Some kind of action with waves in essence? Incoming data is converted to a polynomial, and then the polynomial is converted to a wave and the waves are somehow "colliding/merging"?

 
Valeriy Yastremskiy:

This is not calculations, but measurements directly on the board of analog signals, they add and subtract themselves, and then you can multiply and divide, and it is certainly faster than counting, since it is a single operation) and then digitization. I think the structure is analog inputs, then an adder or divider of analog signal and at the end a meter in a certain cell and there are a lot of cells and access to them. Like charge-coupled devices, like matrices in cameras, laser range finders. They get an analog signal from a photocell at the input, measure the signal, so to speak, and give back a digital signal.

Correct, at the end of the cell is ADC, at the beginning is DAC. The CCD has a 0 or 1 output from the cell. So it is not quite true that they measure something.

Earlier here I posted about NS in the form of transparent platinum with refractions inside - light enters from one side, then according to optical laws is redistributed and comes out in another place - I think that here something similar should be, which will really give higher speed of data processing.

But how to make analog calculations, degree conversion, it's not clear with ADC...

 
Aleksey Vyazmikin:

Still, it's interesting how hard it can be to get an idea across :) Of course, what you have written everyone here knows, it is not news. I'm talking specifically about keeping measurements of parallel predictor values on the last split, but not all of them, but those whose results are close to the selected one, but at the same time they don't correlate with each other on the total sample. In this case the decision will be made in the subarea not on the basis of one split, but taking into account the other splits supporting it. I do something similar now when I'm grouping leaves, but my contenders are uncontrollable, and here I'm supposed to do it forcingly for all leaves.

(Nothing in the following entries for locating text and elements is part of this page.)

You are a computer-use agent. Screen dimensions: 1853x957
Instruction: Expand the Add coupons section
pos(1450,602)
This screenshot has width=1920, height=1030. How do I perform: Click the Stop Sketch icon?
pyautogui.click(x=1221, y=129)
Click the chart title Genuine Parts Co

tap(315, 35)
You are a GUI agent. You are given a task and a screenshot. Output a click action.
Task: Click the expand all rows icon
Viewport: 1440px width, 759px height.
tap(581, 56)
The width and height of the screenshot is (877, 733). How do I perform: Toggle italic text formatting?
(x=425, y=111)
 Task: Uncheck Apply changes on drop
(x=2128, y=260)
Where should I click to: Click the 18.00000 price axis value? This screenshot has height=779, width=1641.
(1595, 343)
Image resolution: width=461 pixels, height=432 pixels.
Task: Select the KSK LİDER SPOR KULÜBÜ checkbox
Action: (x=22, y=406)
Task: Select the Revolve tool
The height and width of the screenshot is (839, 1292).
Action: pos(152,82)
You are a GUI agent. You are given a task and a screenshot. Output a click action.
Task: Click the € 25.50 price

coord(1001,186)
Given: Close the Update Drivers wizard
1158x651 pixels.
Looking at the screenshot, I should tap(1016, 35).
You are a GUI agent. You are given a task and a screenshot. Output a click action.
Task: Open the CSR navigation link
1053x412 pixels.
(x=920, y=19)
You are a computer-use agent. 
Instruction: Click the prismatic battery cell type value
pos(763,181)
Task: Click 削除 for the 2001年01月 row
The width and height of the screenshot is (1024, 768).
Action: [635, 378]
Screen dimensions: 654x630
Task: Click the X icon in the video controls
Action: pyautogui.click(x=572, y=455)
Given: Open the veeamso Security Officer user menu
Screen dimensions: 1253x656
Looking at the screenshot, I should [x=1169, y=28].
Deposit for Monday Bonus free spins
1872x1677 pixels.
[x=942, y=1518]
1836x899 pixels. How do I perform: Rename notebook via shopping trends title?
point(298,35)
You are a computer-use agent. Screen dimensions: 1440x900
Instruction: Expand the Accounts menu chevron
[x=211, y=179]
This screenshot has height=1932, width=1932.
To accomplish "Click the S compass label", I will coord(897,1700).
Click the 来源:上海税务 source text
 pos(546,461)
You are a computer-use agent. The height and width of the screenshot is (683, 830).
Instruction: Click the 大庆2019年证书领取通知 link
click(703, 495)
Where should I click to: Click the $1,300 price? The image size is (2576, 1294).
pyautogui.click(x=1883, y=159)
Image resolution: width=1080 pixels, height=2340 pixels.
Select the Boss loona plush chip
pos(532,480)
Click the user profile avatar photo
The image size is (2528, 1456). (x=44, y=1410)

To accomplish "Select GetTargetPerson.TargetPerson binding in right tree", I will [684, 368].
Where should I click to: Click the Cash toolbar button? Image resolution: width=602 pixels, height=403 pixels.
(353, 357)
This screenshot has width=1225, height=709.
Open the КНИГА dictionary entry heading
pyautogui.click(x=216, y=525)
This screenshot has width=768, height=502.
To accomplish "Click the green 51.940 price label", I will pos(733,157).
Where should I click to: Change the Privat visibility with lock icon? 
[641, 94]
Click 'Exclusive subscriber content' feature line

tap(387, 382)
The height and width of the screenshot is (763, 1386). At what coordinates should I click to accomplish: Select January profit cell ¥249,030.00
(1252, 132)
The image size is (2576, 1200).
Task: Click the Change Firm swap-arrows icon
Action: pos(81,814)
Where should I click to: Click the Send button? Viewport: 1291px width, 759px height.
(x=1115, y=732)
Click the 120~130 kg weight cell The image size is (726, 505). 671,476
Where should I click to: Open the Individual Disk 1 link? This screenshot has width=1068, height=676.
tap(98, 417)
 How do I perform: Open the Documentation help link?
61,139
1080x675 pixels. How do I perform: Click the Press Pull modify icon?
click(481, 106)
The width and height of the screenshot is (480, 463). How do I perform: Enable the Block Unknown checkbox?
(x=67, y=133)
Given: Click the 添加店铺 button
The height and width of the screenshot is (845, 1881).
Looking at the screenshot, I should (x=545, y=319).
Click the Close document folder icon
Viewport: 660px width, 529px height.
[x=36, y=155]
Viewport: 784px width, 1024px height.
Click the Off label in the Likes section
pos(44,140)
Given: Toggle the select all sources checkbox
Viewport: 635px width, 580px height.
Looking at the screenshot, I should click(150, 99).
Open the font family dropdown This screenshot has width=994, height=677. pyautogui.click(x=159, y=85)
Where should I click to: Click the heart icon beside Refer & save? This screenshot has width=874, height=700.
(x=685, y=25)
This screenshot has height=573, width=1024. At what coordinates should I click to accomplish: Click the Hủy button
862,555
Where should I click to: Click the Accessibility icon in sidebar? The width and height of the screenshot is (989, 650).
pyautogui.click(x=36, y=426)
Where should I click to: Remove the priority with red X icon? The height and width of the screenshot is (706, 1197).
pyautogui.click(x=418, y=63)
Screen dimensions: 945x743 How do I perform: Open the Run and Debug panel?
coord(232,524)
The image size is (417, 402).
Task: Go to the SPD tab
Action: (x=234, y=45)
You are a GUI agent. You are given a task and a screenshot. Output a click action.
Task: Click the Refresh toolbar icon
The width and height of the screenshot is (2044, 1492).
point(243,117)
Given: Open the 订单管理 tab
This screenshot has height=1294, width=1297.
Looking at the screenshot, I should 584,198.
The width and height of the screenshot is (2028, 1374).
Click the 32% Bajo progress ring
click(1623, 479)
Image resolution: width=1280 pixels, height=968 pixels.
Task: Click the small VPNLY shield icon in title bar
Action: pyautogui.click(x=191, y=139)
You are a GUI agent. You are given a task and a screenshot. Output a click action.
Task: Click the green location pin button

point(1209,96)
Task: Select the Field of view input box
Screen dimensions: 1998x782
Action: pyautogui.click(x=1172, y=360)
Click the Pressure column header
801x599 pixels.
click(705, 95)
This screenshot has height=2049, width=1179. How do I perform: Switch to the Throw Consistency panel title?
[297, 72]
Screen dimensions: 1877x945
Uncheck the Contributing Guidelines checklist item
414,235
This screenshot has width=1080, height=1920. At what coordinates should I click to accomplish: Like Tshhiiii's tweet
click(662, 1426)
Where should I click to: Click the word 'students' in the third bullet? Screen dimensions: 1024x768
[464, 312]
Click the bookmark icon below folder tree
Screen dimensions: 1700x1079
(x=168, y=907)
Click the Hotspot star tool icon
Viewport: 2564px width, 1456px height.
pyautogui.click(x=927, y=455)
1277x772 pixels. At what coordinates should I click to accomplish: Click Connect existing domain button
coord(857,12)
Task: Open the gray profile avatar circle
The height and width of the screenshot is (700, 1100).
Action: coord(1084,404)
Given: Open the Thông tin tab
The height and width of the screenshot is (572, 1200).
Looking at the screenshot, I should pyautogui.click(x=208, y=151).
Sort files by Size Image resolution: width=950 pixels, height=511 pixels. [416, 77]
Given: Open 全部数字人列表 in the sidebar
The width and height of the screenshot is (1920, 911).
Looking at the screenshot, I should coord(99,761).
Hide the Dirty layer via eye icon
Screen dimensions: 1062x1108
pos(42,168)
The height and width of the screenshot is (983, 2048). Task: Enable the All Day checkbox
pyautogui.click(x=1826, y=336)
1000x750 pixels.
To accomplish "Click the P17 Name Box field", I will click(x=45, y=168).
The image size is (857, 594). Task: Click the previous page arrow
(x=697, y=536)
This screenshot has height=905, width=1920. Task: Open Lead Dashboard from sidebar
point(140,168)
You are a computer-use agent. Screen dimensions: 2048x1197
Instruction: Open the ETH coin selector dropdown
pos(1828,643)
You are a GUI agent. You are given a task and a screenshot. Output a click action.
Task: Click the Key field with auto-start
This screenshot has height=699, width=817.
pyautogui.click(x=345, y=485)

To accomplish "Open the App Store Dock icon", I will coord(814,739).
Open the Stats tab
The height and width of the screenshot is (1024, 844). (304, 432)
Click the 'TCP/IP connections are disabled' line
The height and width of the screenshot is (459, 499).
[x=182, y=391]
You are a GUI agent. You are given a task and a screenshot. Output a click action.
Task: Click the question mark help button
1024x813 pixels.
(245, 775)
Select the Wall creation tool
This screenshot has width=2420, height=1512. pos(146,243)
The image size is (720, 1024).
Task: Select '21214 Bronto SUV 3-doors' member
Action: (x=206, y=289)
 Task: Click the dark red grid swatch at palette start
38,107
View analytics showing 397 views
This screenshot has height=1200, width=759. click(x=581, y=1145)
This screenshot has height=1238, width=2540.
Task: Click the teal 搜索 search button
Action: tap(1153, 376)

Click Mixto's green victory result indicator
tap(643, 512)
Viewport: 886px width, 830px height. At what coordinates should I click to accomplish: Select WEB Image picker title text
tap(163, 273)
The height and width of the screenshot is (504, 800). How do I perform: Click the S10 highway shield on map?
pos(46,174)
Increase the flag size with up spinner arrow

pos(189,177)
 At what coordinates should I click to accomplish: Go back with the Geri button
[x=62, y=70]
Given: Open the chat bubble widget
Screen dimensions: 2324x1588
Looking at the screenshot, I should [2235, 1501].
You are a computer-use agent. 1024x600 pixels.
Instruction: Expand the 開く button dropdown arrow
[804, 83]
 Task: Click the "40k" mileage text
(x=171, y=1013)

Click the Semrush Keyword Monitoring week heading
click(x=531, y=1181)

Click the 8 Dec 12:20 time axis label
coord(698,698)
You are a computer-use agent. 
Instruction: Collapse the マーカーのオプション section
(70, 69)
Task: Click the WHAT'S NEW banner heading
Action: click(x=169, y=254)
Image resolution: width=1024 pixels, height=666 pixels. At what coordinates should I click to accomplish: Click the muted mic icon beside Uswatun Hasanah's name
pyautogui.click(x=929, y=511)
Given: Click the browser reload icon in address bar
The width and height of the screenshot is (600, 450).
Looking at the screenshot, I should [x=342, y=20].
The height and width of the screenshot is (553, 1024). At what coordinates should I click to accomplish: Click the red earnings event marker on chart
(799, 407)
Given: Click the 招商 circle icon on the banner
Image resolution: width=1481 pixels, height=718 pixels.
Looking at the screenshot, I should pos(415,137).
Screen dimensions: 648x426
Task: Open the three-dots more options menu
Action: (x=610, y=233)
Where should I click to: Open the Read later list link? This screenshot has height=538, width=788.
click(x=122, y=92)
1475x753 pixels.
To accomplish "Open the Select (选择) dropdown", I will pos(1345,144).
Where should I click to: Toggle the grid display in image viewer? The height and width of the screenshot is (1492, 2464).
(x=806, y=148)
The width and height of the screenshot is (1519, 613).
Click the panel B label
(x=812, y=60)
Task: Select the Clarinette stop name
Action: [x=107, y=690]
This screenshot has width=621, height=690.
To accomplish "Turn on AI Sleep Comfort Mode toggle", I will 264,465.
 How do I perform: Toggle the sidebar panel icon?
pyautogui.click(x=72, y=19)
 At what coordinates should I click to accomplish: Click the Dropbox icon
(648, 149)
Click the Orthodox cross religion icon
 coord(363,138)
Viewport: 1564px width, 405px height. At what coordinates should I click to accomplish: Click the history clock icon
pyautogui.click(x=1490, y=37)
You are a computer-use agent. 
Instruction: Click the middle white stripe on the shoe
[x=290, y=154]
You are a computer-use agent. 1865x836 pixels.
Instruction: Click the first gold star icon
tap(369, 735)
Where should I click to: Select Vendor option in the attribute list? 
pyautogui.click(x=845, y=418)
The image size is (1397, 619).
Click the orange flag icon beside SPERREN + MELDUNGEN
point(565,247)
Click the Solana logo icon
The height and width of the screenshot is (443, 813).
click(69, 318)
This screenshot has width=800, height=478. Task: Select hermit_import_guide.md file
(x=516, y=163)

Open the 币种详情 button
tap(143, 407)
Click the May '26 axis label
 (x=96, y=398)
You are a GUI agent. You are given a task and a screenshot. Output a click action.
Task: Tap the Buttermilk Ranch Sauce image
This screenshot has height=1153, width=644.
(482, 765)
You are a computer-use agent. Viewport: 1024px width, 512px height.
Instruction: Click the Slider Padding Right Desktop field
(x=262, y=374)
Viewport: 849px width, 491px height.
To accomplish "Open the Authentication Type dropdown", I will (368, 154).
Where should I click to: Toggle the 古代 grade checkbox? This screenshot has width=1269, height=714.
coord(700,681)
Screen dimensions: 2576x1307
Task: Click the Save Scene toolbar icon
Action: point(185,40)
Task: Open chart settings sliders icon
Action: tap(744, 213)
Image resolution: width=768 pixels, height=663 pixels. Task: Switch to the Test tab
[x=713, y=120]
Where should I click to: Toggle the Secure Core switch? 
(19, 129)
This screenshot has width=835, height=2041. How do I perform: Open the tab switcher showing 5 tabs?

That's right. It would be good to describe the sequence of actions right away...
Thought about your description again, I assume the following sequence:

1. Calculate correlation of all predictors on train
2. Build the tree
3. On the last split, remember e.g. the last 100 best splits. Reserve up to 100, so that there is plenty to choose from.
4. From these 100 choose 5 non-correlated with the predictor of the best split and non-correlated with each other.

Further it is not clear which of these 5 different splits to choose?
If random - then there will be an analogue of the random forest, which gives each tree random predictors and builds a tree on them.
If for average, then again analogous to random forest, the forest then finds arithmetic mean value of the final prediction from random tree forecasts.

 
Aleksey Vyazmikin:

Earlier here I posted about NS in the form of transparent platinum with refractions inside - light enters from one side, then by optical laws is redistributed and comes out in another place - I think that here something similar should be, which will really give higher speed of data processing.

But how to do analog calculations, there's degree conversion - it's not quite clear with ADC...

No, analog actions are sum, subtraction, multiplication, division, and possibly more complex logarithmic relationships, power relationships. And these are not calculations, but analog gauges in every cell. And DACs and ADCs are the input output, they don't take part in calculations, they provide the digital.

In the Neumann architecture both procedures and data are stored in memory and there is no parallel access to procedures and data, access to data, then to procedure, and back to data, hence limitations in data processing. And here procedures are stored in each cell by small device and there is access to procedure at once, with access to data.